Roller coaster at TusenFryd, Norway

SpeedMonster is a launched roller coaster located at the Norwegian theme park, Tusenfryd. Built by Swiss manufacturer Intamin, the ride opened in 2006 and features a rare element known as a "Norwegian Loop".

==History==

The ride was announced on July 7, 2005 and was revealed to be Tusenfryd's biggest investment in its history, at a cost of 60 million kroner (about €7.5 million). It was also announced that the ride would feature a hydraulic launch and three inversions.

Due to the park's unique topography, the ride is partially located upon a 20 metre high rock slope and weaves its way through trees. The harsh climate and rocky location made construction difficult, with areas of soft earth requiring deeper foundations. Construction was completed in December 2005 in icy conditions. Soon after completion, heavy snowfall left drifts of 1 metre in the area, which would have held up construction had the ride not been complete.

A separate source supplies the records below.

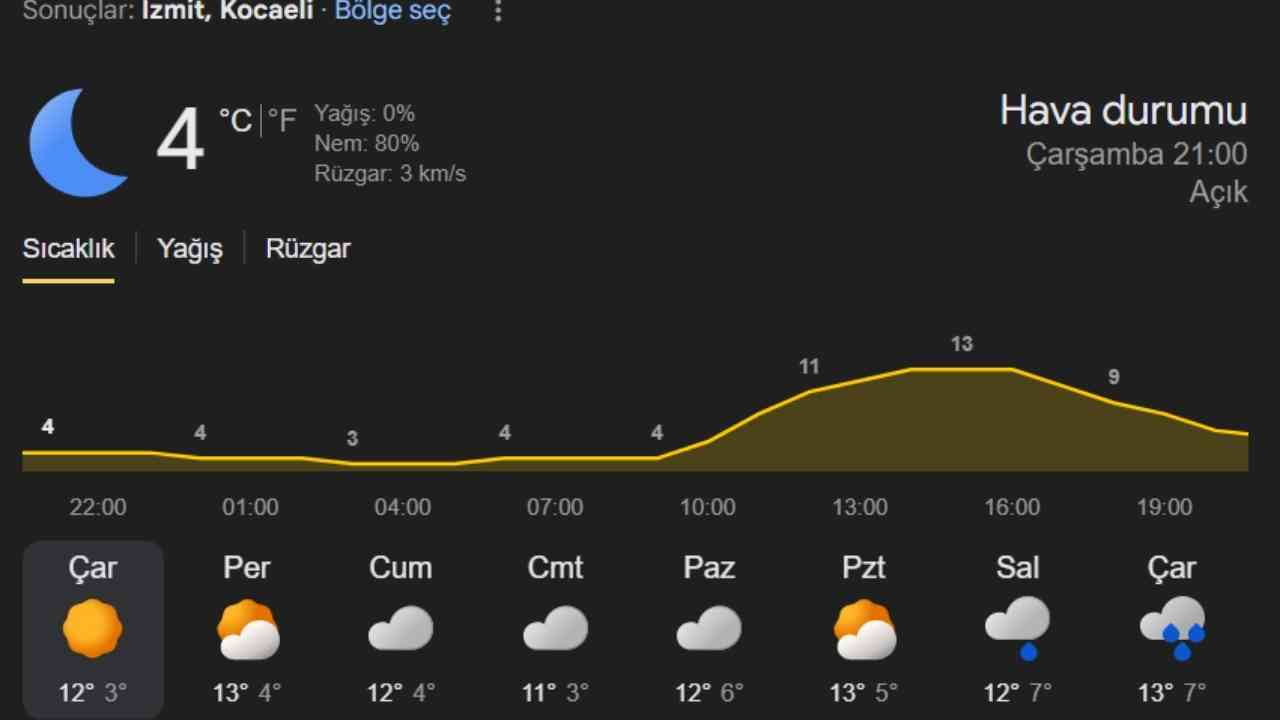The image size is (1280, 720).
Task: Select Saturday's cloudy forecast icon
Action: (x=555, y=629)
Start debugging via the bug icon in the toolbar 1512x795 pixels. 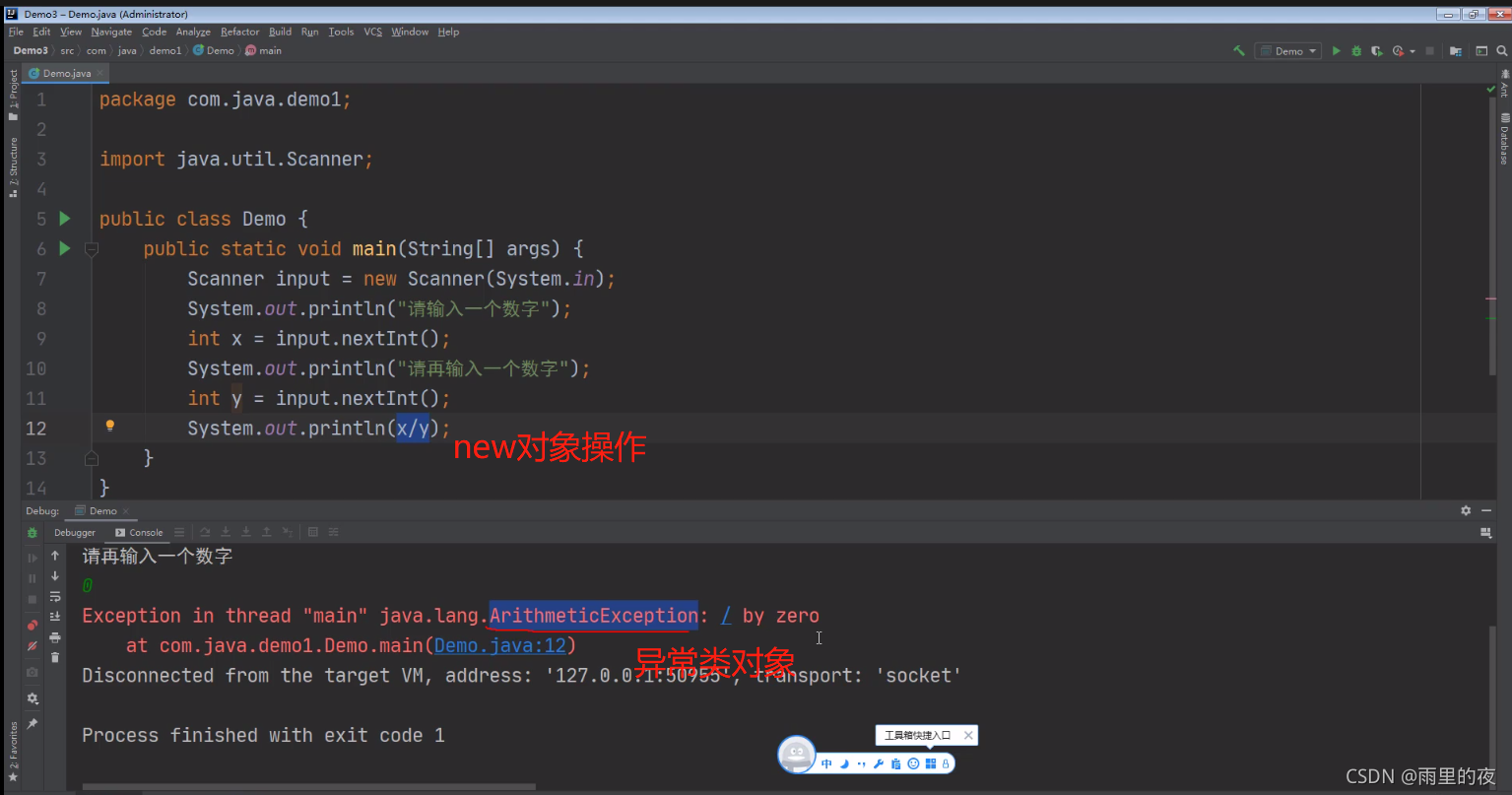click(x=1356, y=50)
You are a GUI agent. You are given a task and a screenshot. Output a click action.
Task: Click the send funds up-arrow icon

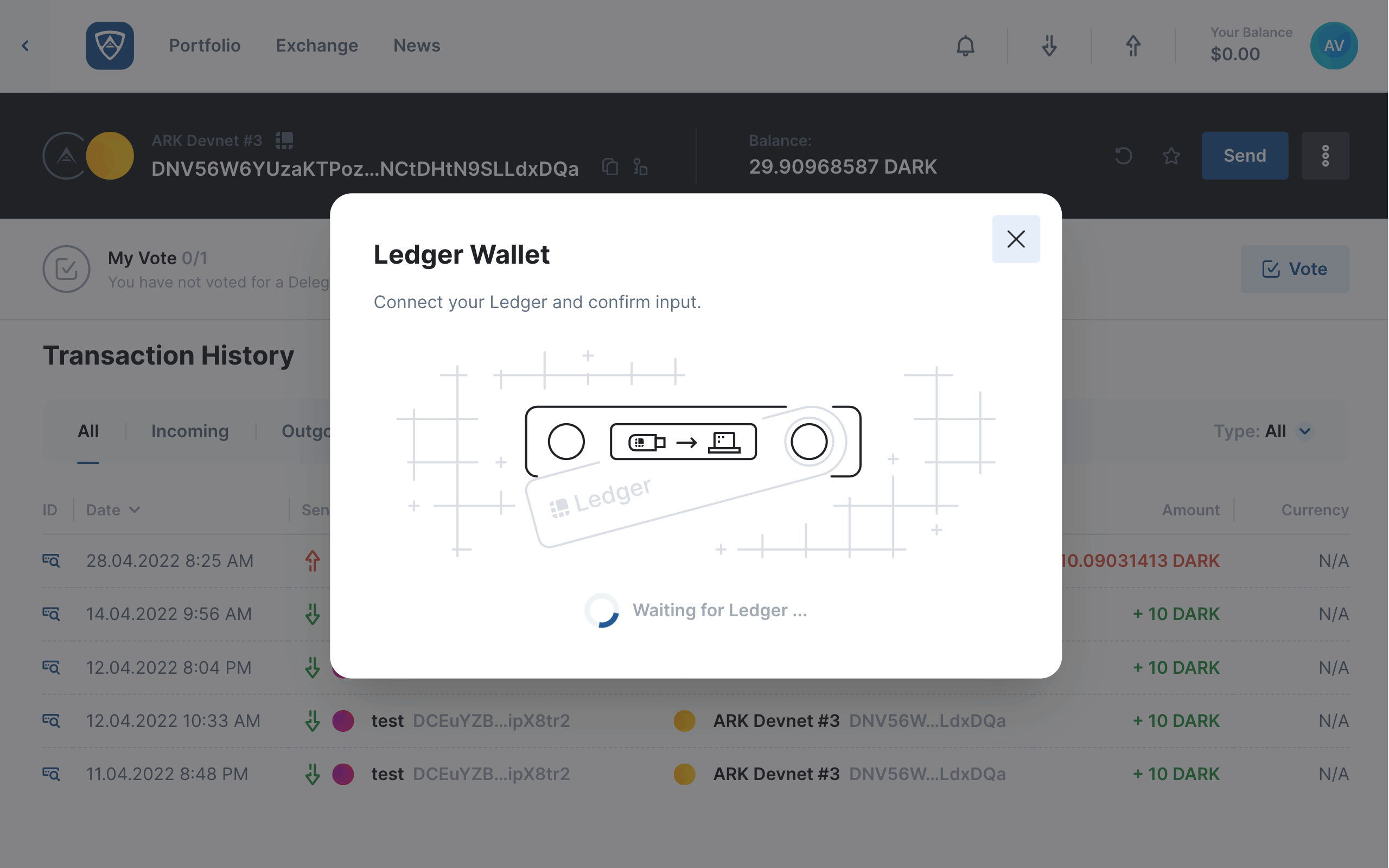[1132, 46]
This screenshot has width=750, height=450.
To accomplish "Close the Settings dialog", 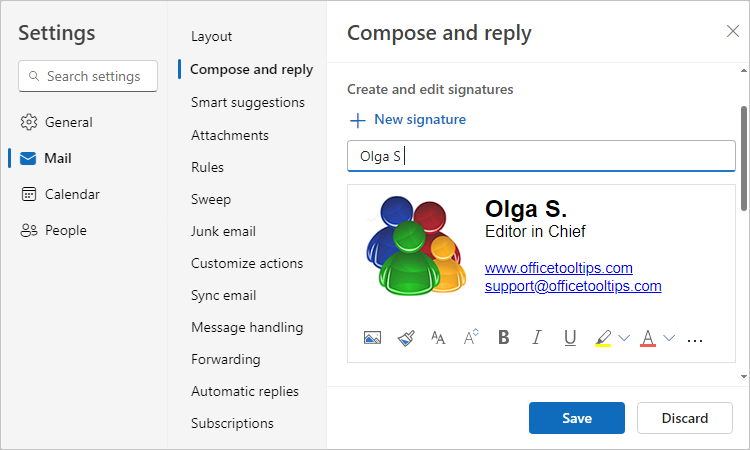I will 733,31.
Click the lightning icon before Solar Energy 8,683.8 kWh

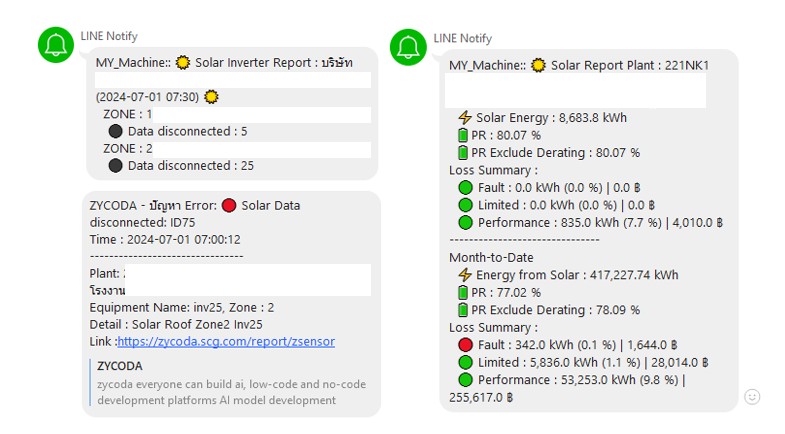(x=464, y=118)
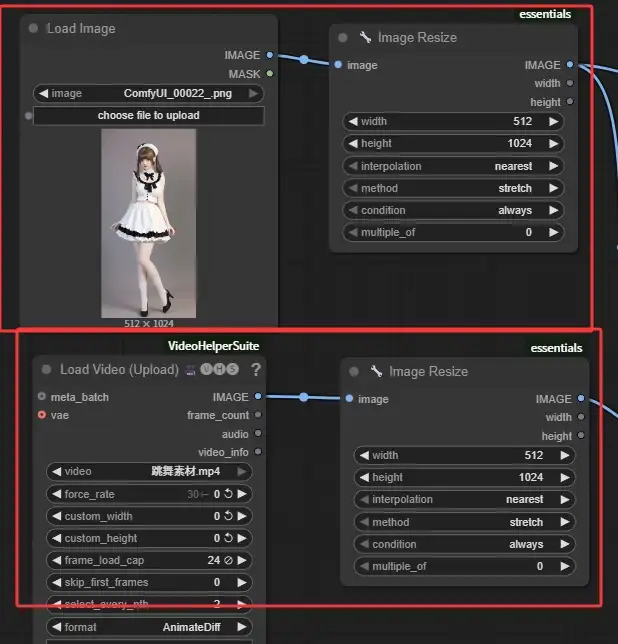Screen dimensions: 618x644
Task: Click the wrench icon on top Image Resize
Action: click(365, 38)
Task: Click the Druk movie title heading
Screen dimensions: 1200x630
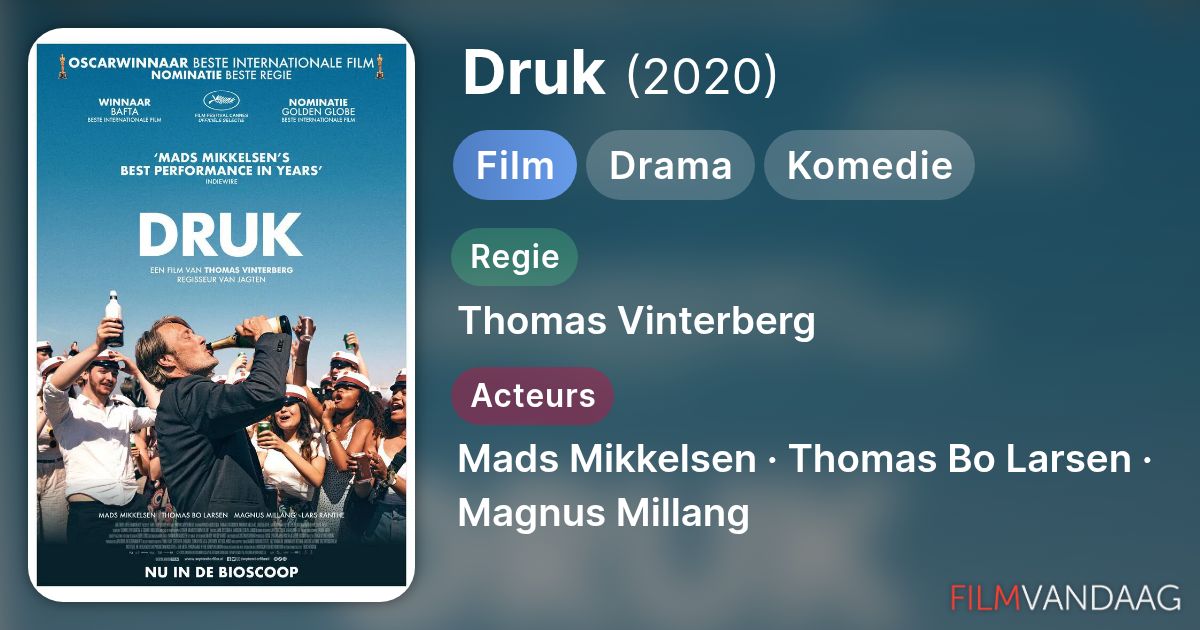Action: tap(534, 72)
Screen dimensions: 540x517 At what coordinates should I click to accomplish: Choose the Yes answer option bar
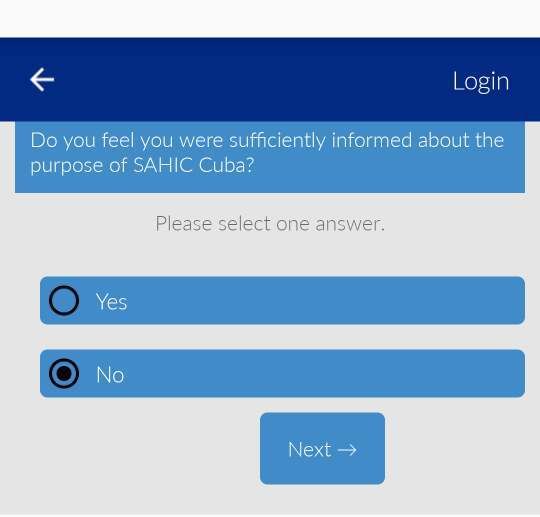(x=282, y=300)
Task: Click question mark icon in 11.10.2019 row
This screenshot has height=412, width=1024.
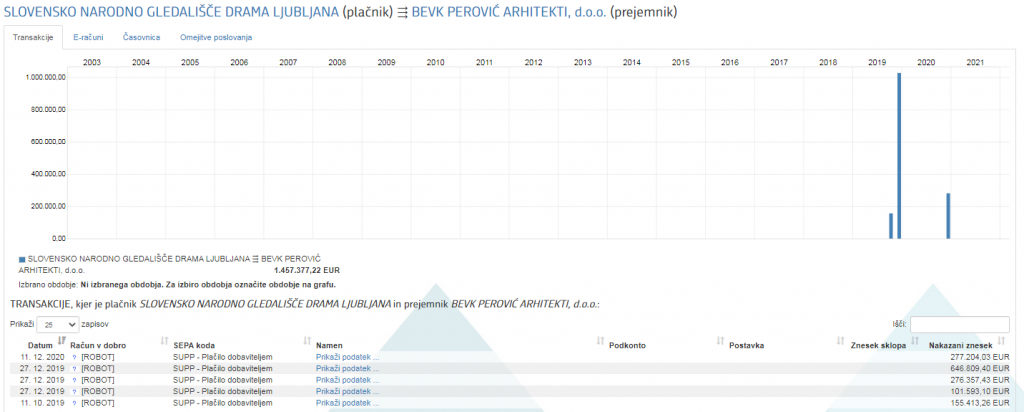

Since its opening, SpeedMonster has been sponsored by Mazda, tying in with the race car theming present throughout the ride.

==Ride experience==

Each of the two racing car themed trains consists of three cars, each with four seats for a capacity of 12 riders per train. Upon leaving the station, riders are accelerated from 0 to 55.9 miles per hour in 2.2 seconds before negotiating the 630 m long course. SpeedMonster is the world's first roller coaster to feature a "Norwegian Loop", an element which inverts riders twice and wraps around Tusenfryd's unusual entrance escalators.